The hard part, or part of the hard part, has been answering well-meaning friends and neighbors who ask "so, how was Italy?" "Did you have a favorite part?" And then, "we have to get together so you can tell us all about your trip!". Sweet, kind and very much appreciated words from sweet, kind and thoughtful people. While I am on the topic, allow me to inform that neither of our children or grandchildren have asked. Not one phrase that even resembled "So, how did you enjoy your trip folks". My father, who I fretted about constantly, had to be reminded of where we had been, despite the fact that, on a daily basis, he was reminded by the staff at his nursing facility. But, he's 98 and he has dementia. Does my brother even know we have returned? I guess our Italy trips have become old hat to them and our comings-and-goings fold into the weave of their lives like old shirts. Still, it would be nice to know that they maybe felt our absence on some small level.
We will soon fit back into the fold of everyone's life and once again, we will all take each other for granted, the good with the bad. For now, we've kind of decided to pause when asked to "tell all". How could we possibly? This is not the first long trip from which we've returned. We know the drill.

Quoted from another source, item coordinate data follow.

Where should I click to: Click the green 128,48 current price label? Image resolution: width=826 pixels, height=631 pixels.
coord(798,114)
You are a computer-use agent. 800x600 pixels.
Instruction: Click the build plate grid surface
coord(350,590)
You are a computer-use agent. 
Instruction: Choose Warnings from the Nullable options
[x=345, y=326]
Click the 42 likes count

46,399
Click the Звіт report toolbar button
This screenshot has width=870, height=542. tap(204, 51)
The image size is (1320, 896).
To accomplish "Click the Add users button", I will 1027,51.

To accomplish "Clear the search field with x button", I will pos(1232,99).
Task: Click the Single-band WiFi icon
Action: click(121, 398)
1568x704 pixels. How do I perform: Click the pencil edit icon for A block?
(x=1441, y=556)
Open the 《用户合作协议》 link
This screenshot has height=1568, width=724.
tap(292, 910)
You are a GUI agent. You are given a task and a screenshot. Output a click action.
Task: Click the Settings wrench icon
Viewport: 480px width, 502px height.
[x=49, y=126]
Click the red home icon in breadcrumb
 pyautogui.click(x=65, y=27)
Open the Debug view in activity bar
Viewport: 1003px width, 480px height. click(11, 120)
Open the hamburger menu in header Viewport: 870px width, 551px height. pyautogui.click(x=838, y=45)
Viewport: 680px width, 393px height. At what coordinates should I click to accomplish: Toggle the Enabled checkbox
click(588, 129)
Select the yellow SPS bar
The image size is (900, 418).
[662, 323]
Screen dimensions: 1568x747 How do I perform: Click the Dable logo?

We watch eyes glaze over and yawns on the verge often enough to know that you do not want to hear about it all. Nope. And we honestly can't tell you anything that may bring even a slight thrill to your own ears and we're sure as heck not going to whip out photos.
I have prepared a short answer for those who really and truly want to "hear all about our trip". The version of my story goes sort of like this.....
We got up every morning, made crappy coffee, showered in a booby-trapped bathroom, hand-washed a batch of clothes, hung them out over a pan-tiled roof for the first round of drying, grabbed our gear, our backpacks, and headed out.....for the best cappuccino after walking past people who sang out "buongiorno" along the way. We exchanged buongiorni with the barrista and scooped foam from our cups as if it were spun from gold. Sometimes, we had coronetti that oozed the most delicious and delicate cream as we bit into them. We sat over our coffee until we decided it was time to leave and we went on to have absolutely wonderful, unhurried and unscripted days of just "being". How can we describe how it feels to just exist in a place that feels absolutely right for your entire being, all the time? How can we tell you how living without a car in a hill town energized us and challenged us? How can we explain the need to go back and back for long walks in the woods, ending in impromptu lunches before an open fire at an osteria that was once a mill in a tiny, ancient borgo? Can we tell you how satisfying it was to look down into a valley from way up high, and high-five each other saying "look where we were and now, we're up here"? Is it possible to convey to you how sunset looks from the very top of one of Italy's most beautiful towns? Would you understand why we hiked up to the tallest point, not once, but several times and one of the times was specifically to catch a sunrise? See, you're probably glazing over already, and I haven't even started yet.
If you are still interested, we'll be happy to share. None of this stuff, or pretty much nothing else we ever do in Italy, can be found in a guide book. Trust me.